When a student is confronted about cheating on an exam, they usual response is that everyone does it and it is no big deal. According to several studies, about 75 percent of high school students admit to cheating, and if you include copying another person's homework, that number climbs to 90 percent. As a future science teacher, I do not mind that students help each other on homework assignments, but cheating on the assignments?

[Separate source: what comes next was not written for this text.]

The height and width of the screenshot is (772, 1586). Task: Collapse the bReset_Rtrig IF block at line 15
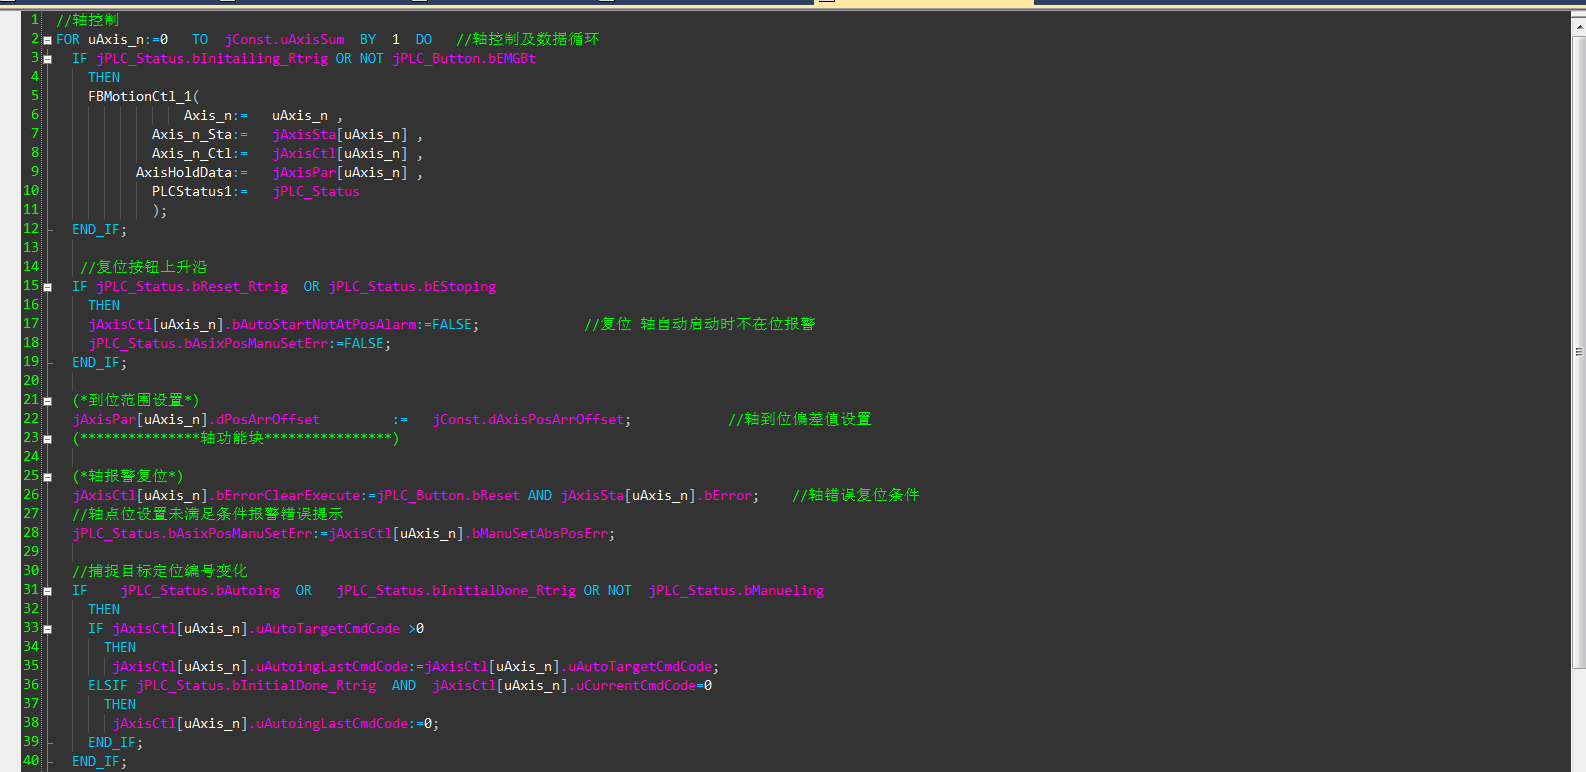coord(47,287)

In the past, the weaker students tend to cheat so that they would not get bad grades in their classes. Only a few number cheated in high school. But now, it
is accepted as a normal part of school life, and is more likely to be done by the good students, who are fully capable of getting high marks without cheating. It is the students with very good grades that are cheating. The students are under so much pressure to get admitted to the good colleges that they resort to cheating in order to keep their grades up to par. Nationally, 75 percent of all high school students cheat. But the ones who cheat more are the ones who have the most to lose, which is the honors and AP (advanced placement) students. Eighty percent of honors and AP students cheat on a regular basis. Wow!! This is absolutely nuts. Some students claimed that if they get one B average, their application is tossed into the reject pile. So they have to perfect in every way in order to get into the good colleges. As a result, cheating is like their safety net to be successful in life.

Top 5 Ways to Cheat

-- Copying from another student

-- Plagiarizing by downloading information or whole papers from the Internet

-- Cell phone cheating - text-messaging answers to another student, taking a picture of the test and e-mailing it to another student, or downloading information from the Internet

-- Getting test questions, answers or a paper from a student in a previous period or from a previous year

-- Bringing a permitted graphing calculator into the test loaded with answer material previously input into the computer portion of the calculator


Top 5 Ways to Curb Cheating

-- Create an honor code with student input so they're invested in it

-- Seriously punish cheaters according the academic integrity policy

-- Create multiple versions of tests to make purloined answer keys useless

-- Ban electronic devices in testing rooms

-- Develop multiple modes of assessment so the grade is not determined primarily on tests



1 comment:

smithendy@gmail.com said...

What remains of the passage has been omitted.